Provided text:
R - Error T-test For loop command between variables - r

Currently in the process of writing a For Loop that'll calculate and print t-test results, I'm testing for the difference in means of all variables (faminc, fatheduc, motheduc, white, cigtax, cigprice) between smokers and non-smokers ("smoke"; 0=non, 1=smoker)
Current code:
type <- c("faminc", "fatheduc", "motheduc", "white", "cigtax", "cigprice")
count <- 1
for(name in type){
temp <- subset(data, data[name]==1)
cat("For", name, "between smokers and non, the difference in means is: \n")
print(t.test(temp$smoke))
count <- count + 1
}
However, I feel that 'temp' doesn't belong here and when running the code I get:
For faminc between smokers and non, the difference in means is:
Error in t.test.default(temp$smoke) : not enough 'x' observations
The simple code of
t.test(faminc~smoke,data=data)
does what I need, but I'd like to get some practice/better understanding of for loops.

Here is a solution that generates the output requested in the OP, using lapply() with the mtcars data set.
data(mtcars)
varList <- c("wt","disp","mpg")
results <- lapply(varList,function(x){
t.test(mtcars[[x]] ~ mtcars$am)
})
names(results) <- varList
for(i in 1:length(results)){
message(paste("for variable:",names(results[i]),"difference between manual and automatic transmissions is:"))
print(results[[i]])
}
...and the output:
> for(i in 1:length(results)){
+ message(paste("for variable:",names(results[i]),"difference between manual and automatic transmissions is:"))
+ print(results[[i]])

Data section:
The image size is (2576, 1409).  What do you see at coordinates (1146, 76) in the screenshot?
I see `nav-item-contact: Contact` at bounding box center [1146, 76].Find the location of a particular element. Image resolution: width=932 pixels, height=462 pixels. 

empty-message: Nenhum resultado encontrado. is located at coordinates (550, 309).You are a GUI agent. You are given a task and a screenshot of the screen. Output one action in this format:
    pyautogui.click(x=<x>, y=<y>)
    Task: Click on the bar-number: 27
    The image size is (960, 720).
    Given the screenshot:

Exercise brief:
Answer these questions about the R t-test loop thread:
1. Which variable marks smokers and non-smokers, and what values does it use?
2. What error does the asker get when running the loop?
3. Which data set does the posted lapply() solution use?
The rows play no part in this.

Task solution:
1. The variable "smoke", with 0 for non-smokers and 1 for smokers.
2. Error in t.test.default(temp$smoke) : not enough 'x' observations
3. The mtcars data set.